PROBLEM REQUIREMENTS:
Go line by line through the data and copy those with the word "page".

=======

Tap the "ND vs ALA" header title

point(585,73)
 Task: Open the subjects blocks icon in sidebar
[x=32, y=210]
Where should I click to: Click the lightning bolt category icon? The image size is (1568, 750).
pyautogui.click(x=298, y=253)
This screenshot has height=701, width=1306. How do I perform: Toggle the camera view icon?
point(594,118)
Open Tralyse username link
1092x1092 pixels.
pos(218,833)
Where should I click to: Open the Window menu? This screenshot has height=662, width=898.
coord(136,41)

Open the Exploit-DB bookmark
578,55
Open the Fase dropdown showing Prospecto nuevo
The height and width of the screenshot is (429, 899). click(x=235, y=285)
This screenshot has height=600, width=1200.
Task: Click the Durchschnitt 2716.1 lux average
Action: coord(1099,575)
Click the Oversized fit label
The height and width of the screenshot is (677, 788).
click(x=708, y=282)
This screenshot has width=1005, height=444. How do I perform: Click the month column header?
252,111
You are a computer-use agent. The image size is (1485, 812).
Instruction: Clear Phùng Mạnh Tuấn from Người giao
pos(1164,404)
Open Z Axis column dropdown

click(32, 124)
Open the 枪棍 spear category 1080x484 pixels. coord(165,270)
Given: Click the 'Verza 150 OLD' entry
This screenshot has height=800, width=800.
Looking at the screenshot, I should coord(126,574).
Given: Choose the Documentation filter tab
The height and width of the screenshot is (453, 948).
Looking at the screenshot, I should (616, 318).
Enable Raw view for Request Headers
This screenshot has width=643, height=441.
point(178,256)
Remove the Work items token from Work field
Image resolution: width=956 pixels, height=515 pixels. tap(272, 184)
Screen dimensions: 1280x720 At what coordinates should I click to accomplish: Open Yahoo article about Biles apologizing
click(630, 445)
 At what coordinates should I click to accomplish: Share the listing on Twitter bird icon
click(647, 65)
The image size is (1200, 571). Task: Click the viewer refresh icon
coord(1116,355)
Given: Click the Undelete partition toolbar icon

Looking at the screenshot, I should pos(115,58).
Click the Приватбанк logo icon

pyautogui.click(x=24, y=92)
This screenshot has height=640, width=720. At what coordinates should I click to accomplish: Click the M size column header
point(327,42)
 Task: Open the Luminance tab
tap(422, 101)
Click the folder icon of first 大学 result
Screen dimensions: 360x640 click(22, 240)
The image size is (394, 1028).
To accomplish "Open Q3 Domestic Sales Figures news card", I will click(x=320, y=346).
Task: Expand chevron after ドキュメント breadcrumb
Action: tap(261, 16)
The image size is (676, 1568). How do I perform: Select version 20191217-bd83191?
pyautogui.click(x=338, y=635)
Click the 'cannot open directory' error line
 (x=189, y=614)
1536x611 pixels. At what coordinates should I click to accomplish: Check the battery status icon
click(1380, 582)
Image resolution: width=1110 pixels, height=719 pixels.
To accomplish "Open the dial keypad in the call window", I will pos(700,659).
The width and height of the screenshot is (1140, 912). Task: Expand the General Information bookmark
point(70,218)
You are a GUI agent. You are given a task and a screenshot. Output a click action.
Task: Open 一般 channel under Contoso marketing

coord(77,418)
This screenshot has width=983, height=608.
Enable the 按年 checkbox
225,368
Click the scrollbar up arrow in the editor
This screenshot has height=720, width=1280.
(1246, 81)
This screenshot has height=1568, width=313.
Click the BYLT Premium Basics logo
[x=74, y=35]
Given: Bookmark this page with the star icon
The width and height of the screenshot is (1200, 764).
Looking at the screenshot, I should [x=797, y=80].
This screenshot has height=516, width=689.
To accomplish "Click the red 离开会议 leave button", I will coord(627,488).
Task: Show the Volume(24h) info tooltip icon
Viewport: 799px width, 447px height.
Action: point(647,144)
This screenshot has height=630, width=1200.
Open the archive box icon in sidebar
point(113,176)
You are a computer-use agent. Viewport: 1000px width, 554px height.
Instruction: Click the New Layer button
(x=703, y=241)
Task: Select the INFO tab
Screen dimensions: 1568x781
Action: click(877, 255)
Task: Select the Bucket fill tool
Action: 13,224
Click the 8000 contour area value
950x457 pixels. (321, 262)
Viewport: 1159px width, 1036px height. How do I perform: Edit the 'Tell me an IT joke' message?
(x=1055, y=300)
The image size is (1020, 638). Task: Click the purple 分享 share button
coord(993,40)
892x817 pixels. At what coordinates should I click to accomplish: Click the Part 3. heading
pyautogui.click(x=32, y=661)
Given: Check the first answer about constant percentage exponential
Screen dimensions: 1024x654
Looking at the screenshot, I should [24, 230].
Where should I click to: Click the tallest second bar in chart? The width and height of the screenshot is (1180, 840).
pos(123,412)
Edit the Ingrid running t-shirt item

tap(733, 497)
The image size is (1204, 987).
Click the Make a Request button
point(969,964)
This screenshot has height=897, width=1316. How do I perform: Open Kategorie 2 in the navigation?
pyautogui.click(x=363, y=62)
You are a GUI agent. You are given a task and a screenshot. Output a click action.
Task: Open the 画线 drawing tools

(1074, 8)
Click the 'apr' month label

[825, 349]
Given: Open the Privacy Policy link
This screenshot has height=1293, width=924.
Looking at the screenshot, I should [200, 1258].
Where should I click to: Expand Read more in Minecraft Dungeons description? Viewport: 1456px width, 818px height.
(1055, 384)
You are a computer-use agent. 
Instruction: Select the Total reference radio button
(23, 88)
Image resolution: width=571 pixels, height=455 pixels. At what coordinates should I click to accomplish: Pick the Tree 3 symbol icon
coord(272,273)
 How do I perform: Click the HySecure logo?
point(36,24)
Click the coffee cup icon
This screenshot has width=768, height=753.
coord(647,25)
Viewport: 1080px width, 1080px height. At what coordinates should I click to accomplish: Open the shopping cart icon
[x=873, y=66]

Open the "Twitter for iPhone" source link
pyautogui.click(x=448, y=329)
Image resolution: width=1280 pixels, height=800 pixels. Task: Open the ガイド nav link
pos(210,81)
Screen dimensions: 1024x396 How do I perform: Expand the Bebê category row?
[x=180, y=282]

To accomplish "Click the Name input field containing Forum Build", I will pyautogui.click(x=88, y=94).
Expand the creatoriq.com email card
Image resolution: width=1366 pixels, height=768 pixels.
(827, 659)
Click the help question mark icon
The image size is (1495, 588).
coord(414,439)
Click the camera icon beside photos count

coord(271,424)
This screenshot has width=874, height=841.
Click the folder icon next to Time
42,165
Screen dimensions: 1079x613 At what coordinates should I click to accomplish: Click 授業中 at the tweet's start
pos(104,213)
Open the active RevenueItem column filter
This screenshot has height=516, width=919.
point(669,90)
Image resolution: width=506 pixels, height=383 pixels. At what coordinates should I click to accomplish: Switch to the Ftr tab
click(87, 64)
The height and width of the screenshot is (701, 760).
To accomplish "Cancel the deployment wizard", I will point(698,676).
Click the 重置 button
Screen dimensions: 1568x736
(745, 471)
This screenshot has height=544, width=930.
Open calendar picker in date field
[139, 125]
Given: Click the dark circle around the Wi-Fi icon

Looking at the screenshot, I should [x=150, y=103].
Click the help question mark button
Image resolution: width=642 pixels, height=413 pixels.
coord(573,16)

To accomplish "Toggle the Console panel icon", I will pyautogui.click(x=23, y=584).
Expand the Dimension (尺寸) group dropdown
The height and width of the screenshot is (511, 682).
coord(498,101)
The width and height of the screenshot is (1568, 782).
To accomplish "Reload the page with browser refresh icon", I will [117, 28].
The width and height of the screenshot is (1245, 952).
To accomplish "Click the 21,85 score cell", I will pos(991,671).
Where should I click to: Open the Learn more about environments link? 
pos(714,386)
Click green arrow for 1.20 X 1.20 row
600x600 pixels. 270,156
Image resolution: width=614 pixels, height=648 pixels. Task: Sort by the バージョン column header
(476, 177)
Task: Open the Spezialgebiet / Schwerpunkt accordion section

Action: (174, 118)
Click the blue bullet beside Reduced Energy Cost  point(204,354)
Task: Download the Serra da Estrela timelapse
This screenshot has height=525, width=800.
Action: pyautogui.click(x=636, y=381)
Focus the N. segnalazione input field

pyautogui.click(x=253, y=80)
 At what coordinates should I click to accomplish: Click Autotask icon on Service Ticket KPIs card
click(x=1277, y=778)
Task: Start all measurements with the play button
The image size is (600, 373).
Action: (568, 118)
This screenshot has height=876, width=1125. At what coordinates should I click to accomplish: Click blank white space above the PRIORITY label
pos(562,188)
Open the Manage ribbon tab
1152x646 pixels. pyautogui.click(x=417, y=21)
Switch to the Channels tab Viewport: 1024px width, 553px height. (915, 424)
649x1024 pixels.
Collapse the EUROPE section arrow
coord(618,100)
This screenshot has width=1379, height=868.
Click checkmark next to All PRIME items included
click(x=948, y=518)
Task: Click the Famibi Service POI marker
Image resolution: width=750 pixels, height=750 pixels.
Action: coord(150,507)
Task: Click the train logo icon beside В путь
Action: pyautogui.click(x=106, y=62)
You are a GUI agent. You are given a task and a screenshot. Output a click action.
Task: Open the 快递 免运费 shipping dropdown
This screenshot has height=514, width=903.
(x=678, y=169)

=======

ANSWER AREA:
Given: Bookmark this page with the star icon
To accomplish "Reload the page with browser refresh icon", I will [117, 28].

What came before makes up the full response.